Jupiter gave herself a mental kick in the pants before she did something stupid like call Brian and ask how things were going on League of Legends. She wasn't going to regress just because of one stupidly drunken night. Besides, people were supposed to get drunk and be stupid on their birthdays. It was a rite of passage.

Okay, so maybe the rite was just for one's twenty-first birthday, but as a late bloomer who'd spent her two previous birthdays with her mother, Jupiter was still entitled to a bit of stupidity. She'd bet dimes to doughnuts that Mr. Hottie had-

Stop. Don't think about him.

Just the memory of how she'd acted with that handsome, utterly sophisticated man made her cringe. So much for hoping he'd see her as a woman.

Life, Jupiter reminded herself firmly, goes on.

Despite her mind-numbing hangover and scorching embarrassment, she dragged herself into the shower. After getting dressed, she went down the narrow staircase to the Rainbow Palace Bakery that had once been her mother's dream come true.

Located in an old building that also housed a foreclosed car-parts store and a bail bondsman's office, the Rainbow Palace had been in business for fourteen years, but it had started going downhill when Jupiter's mother got sick and was unable to run the day-to-day operations.

Against Valarie Rhoades' wishes, Jupiter had dropped out of the San Francisco State history program four years ago to return home and take care of both her mother and the bakery, but the ensuing struggles with hospital bills and rent had put the bakery in a hole that she'd purposely kept hidden from Valarie.

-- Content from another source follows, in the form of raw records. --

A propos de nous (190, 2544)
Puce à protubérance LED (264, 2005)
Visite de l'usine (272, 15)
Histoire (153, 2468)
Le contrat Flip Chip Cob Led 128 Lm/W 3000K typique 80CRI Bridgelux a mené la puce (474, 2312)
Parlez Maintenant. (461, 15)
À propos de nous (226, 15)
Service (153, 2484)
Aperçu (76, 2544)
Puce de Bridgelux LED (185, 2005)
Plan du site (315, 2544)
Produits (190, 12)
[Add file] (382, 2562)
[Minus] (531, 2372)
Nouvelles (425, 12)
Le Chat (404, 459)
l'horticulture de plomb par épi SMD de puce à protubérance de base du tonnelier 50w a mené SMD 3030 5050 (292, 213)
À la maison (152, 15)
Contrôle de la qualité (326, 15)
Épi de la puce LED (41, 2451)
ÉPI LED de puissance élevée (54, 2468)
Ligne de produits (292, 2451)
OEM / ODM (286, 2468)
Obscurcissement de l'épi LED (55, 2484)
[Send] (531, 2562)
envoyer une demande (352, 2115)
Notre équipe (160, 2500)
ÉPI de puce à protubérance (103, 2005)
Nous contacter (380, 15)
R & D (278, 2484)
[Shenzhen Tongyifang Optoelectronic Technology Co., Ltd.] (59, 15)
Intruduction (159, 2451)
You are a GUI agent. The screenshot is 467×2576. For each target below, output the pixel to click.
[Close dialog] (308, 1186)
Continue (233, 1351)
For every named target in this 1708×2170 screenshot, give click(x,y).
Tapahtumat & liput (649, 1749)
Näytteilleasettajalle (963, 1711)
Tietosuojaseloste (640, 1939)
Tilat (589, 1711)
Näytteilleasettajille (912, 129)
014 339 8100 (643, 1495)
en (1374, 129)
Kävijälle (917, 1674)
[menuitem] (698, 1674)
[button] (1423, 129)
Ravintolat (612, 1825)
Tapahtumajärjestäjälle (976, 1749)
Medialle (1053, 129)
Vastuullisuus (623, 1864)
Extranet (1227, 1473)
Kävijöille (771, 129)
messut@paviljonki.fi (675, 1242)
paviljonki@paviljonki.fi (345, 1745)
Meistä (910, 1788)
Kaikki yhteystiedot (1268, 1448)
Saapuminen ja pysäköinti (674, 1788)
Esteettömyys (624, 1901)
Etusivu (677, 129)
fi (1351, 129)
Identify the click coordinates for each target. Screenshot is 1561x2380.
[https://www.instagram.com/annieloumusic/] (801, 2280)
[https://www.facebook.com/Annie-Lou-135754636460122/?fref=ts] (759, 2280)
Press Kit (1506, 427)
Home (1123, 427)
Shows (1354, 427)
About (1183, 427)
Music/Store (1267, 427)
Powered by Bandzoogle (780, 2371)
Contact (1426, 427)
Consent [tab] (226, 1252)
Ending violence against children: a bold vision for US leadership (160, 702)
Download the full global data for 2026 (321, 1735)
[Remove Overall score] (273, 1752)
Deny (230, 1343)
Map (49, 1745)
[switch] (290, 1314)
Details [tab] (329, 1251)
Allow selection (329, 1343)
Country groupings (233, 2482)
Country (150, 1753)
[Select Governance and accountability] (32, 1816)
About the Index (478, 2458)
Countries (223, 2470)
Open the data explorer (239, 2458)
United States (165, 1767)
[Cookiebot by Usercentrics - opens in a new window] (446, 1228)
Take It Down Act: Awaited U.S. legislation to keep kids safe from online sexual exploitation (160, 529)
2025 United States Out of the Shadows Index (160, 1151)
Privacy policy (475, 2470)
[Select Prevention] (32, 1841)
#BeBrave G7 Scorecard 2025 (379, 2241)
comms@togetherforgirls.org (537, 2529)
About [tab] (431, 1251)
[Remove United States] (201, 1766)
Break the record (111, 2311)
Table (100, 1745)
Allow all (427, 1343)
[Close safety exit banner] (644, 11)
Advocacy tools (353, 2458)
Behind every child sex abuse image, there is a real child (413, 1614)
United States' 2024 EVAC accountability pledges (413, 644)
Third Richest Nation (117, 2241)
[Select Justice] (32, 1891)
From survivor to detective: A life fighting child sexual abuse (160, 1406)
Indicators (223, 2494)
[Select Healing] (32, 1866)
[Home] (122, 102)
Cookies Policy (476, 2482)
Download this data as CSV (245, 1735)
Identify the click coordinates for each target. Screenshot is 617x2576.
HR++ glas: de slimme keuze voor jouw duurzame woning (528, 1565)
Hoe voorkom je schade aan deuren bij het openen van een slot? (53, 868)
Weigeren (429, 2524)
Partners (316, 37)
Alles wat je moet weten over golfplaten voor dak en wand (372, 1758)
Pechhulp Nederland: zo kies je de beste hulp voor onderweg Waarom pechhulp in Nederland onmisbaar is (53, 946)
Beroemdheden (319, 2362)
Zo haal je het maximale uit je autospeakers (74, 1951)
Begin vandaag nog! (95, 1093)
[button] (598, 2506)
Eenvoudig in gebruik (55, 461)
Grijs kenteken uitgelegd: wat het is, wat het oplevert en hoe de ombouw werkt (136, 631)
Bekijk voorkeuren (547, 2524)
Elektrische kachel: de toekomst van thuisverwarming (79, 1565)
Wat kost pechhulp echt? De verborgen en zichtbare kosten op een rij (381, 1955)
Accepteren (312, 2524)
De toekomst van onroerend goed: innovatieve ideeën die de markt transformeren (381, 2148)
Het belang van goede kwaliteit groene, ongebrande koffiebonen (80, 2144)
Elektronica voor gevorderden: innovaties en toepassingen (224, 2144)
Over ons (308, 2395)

If there was one thing Jupiter had been able to do for her mother, it was ensure that she didn't worry about money.

Not that there had been any of it to worry about. And now the Rainbow Palace was so far into a hole that Jupiter could no longer see the sky above. Trying to lift the bakery out of that hole was proving much more difficult than keeping it solvent.

Her heart sank a little as she stepped inside. The gilt paint lettering on the window was peeling, and her mother's once-fantastic decorations of dream catchers, lava lamps, and mandala tapestries now looked old and shabby. Once upon a time, the mosaic tables and seating area had been filled with easygoing hippies and artists who gathered here to eat, read, talk, and play music.